Government Charge Card Abuse Prevention Act of 2012. The Government Charge Card Abuse Prevention Act of 2012 requires all agencies to establish and maintain safeguards and internal controls for charge cards. It also establishes reporting and audit requirements to avoid improper payments and protect privacy, among other things. The NCUA IG plan says its review will focus on the NCUA’s purchase and travel card programs to analyze risks of illegal, improper, or erroneous purchases and payments and provide and report recommendations – if warranted – to agency management, the Director of the Office of Management and Budget, and the Congress.
In addition, the plan shows the OIG will again perform an audit of the agency’s closing package schedule as part of the fiscal 2019 federal government’s consolidated financial statement audit; and audits for the four permanent funds.

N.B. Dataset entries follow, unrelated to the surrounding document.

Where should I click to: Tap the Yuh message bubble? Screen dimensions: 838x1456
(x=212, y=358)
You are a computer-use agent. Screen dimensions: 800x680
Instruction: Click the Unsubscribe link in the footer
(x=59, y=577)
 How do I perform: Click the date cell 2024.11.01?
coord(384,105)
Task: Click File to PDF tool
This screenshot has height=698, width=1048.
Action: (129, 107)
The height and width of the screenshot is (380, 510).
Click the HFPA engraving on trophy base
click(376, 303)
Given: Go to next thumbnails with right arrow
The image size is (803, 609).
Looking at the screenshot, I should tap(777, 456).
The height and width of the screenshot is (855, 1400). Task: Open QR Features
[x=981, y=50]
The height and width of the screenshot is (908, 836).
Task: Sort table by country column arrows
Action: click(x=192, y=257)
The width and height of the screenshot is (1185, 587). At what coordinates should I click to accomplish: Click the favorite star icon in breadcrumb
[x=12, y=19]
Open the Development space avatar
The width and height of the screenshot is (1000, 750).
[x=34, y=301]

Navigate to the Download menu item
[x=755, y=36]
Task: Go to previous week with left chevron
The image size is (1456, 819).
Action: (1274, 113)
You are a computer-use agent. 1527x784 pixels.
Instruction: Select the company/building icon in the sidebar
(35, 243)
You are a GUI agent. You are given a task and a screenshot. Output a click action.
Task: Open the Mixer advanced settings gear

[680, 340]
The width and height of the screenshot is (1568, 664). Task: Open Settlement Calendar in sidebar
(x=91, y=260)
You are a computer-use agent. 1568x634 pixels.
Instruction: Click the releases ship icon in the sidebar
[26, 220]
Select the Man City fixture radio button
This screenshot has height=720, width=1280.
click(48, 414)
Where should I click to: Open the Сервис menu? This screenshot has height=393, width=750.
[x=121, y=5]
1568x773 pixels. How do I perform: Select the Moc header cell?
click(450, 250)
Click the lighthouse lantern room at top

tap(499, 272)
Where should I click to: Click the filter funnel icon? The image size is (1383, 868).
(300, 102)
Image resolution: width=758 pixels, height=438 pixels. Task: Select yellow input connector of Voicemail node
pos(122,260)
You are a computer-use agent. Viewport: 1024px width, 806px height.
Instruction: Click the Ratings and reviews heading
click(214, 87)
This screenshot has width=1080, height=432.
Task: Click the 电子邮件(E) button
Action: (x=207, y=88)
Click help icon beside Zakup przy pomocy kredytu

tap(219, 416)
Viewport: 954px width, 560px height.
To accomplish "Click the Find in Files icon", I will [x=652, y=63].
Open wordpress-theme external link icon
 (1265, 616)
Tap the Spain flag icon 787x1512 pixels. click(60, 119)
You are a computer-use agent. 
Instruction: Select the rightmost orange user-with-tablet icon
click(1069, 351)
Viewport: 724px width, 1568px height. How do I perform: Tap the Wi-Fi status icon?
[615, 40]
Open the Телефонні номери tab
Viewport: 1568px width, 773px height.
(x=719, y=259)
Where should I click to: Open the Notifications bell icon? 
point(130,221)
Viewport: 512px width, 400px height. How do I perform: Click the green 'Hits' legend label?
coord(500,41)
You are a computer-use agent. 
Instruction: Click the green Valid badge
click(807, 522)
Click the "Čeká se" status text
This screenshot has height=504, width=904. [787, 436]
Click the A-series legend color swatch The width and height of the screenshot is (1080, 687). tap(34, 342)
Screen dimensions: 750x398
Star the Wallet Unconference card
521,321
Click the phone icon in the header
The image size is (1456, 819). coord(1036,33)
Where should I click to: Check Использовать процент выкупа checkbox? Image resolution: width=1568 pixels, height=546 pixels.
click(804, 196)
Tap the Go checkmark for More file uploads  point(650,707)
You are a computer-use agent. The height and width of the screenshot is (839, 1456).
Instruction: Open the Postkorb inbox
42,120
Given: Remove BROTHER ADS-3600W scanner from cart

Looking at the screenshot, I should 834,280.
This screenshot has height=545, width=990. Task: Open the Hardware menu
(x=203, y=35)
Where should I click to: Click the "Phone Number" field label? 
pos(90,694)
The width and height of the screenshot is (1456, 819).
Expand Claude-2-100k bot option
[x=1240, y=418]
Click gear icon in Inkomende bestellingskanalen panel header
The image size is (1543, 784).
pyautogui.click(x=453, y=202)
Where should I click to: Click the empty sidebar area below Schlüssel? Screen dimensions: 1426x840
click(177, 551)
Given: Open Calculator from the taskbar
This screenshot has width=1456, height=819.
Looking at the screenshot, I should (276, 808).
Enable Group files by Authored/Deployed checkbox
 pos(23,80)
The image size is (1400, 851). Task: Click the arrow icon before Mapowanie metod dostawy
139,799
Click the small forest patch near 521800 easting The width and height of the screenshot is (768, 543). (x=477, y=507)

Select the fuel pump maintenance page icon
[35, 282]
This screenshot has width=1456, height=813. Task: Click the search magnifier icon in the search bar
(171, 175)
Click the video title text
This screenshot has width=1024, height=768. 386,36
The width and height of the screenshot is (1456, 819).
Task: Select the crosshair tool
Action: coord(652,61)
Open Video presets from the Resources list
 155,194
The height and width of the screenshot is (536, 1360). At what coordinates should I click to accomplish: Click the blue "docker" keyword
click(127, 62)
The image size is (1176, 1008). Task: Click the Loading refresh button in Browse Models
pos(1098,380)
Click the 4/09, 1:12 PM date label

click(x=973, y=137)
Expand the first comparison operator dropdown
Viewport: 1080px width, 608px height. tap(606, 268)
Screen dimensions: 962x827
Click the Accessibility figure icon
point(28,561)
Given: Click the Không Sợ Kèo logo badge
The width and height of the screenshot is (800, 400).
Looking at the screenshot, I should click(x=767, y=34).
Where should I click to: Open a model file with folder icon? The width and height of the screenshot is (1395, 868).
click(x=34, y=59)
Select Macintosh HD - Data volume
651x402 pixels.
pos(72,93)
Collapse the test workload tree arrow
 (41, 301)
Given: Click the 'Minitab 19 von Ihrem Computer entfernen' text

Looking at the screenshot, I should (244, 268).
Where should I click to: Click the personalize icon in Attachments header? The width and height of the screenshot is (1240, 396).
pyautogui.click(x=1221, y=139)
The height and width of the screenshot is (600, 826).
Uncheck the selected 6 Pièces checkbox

Several “new starts” for 2019 include a look at aspects of credit union supervision. These are part of the OIG’s “discretionary” list for the coming year. Among these discretionary new starts are:
- whether all credit unions should be required to have a certified public accountant (CPA) audit or other independent agreed-upon procedures conducted annually (the plan notes, among other things, that in “several” material loss reviews, the IG determined “that a lack of an independent audit contributed to credit union failure”);
- whether examiners adequately assess credit union real estate loan portfolios, associated risks, and credit union actions to mitigate any identified risks;
- whether the NCUA’s examination process adequately assesses the risk of credit union service organizations (CUSOs) and credit union management’s due diligence over those organizations;
- whether the NCUA has established internal controls to properly identify, secure, and dispose of personally identifiable information (PII) found within the records of liquidated credit unions;
- whether the NCUA’s quality control review (QCR) process is effective as a quality assurance tool and feedback mechanism for examiners and supervisors, including whether management tracks and implements QCR recommendations;
- whether the Office of National Examinations and Supervision (ONES), which is responsible for supervising corporate credit unions and natural person credit unions with assets greater than $10 billion, provides for adequate oversight of its credit unions’ cybersecurity programs.